Slaughter's 'Fallen' more suspense than romance


Romantic suspense is not my thing (well, except for the excellent novels of my buddy Joyce Lamb, plug, plug, plug), but Book Nook Grand Exalted Leader Lindsey keeps sending ‘em my way, and for some reason I keep reading them. And in the case of Karin Slaughter’s “Fallen,” I was glad I did.

That’s because Slaughter is very skilled at crafting the suspense, and doesn’t get bogged down in a heavy focus on the romance.

The main character in “Fallen” is Faith Mitchell, a single mother twice over and officer with the Georgia Bureau of Investigation. As the book opens, her mother, Evelyn — herself a pioneer as an officer with the Atlanta Police Department — has been kidnapped.

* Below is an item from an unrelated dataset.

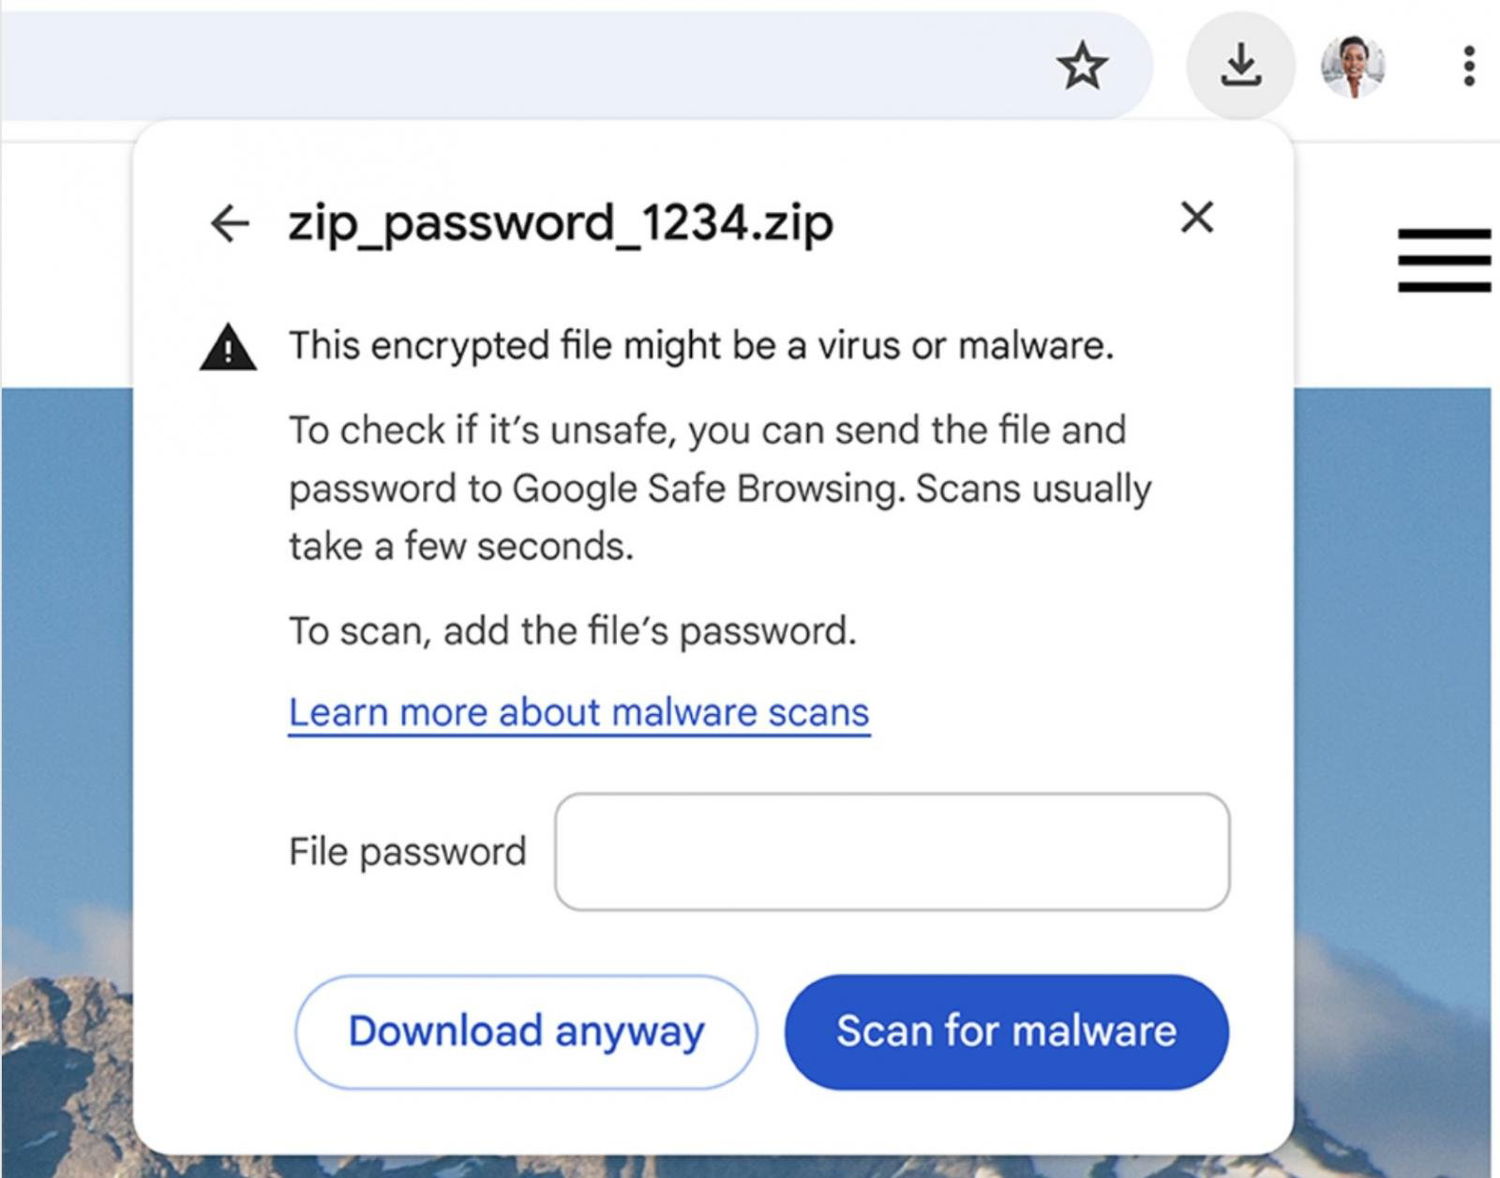Open the page's hamburger menu
Viewport: 1500px width, 1178px height.
1444,260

But let’s not be simplistic; when Faith goes to her mother’s house, where her mother had been baby-sitting her infant daughter, she not only finds her mother missing but one man dead in the house and another beating a third man. Faith dispatches the other two (including the beating victim) in short order. And that’s not a spoiler, because it all happens in the first 18 pages of the book.

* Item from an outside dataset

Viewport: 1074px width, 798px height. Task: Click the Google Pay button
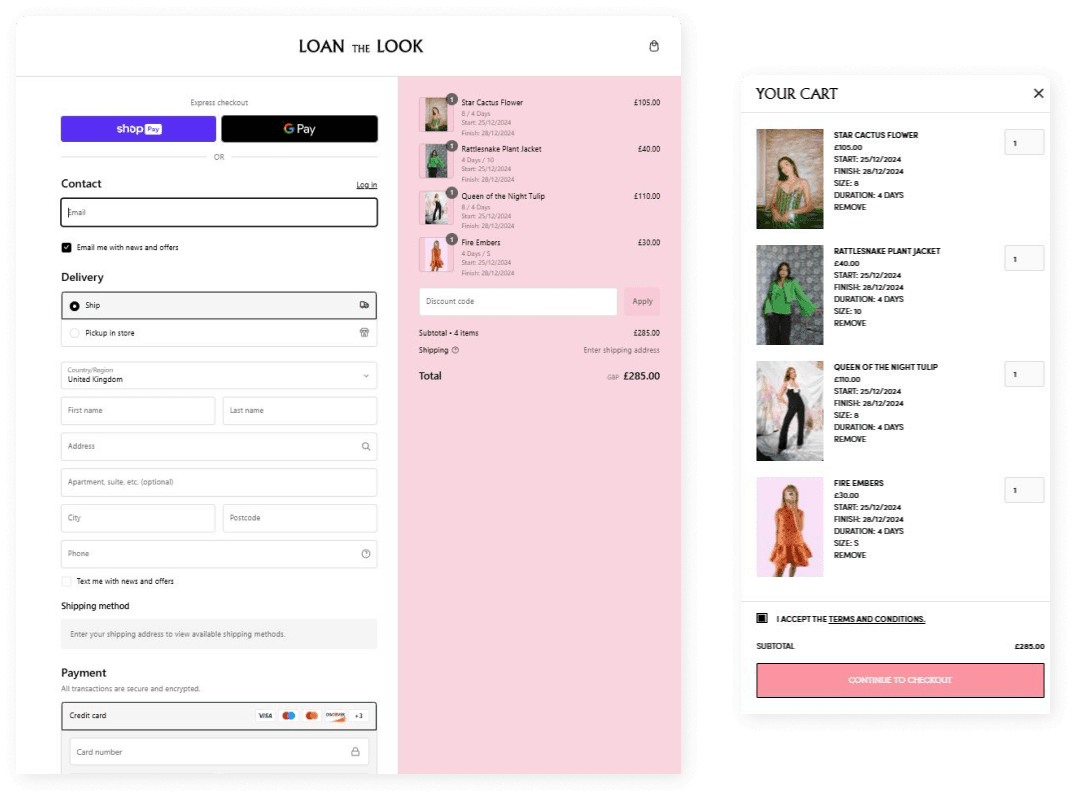pos(299,129)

So, as you can imagine, “Fallen” follows the kidnapping of Evelyn, and the efforts of members of the GBI and APB to identify the dead men in her house, figure out the reason for the kidnapping and find Evelyn’s kidnappers and, hopefully, Evelyn herself.

And of course it’s not a straightforward mission; the men remain a mystery, and Evelyn’s retirement had shortly followed a scandal involving a number of officers she supervised. The pool of possible suspects takes in not only every criminal with whom Evelyn had ever had contact, but also a number of dirty cops.

If all of that doesn’t present enough twists and turns, we have Sara Linton, friend of Faith’s who is a physician and has an off-again-on-again relationship with Faith’s partner, Will Trent. Add to the mix Amanda Wagner, Will and Faith’s boss and old friend of Evelyn, and, well, it’s quite a mashup.

But in a good way. I hate to use a cliche, but “Fallen” definitely is a page-turner. Slaughter provides the right balance, and she can build suspense, and pose mysteries, like few others.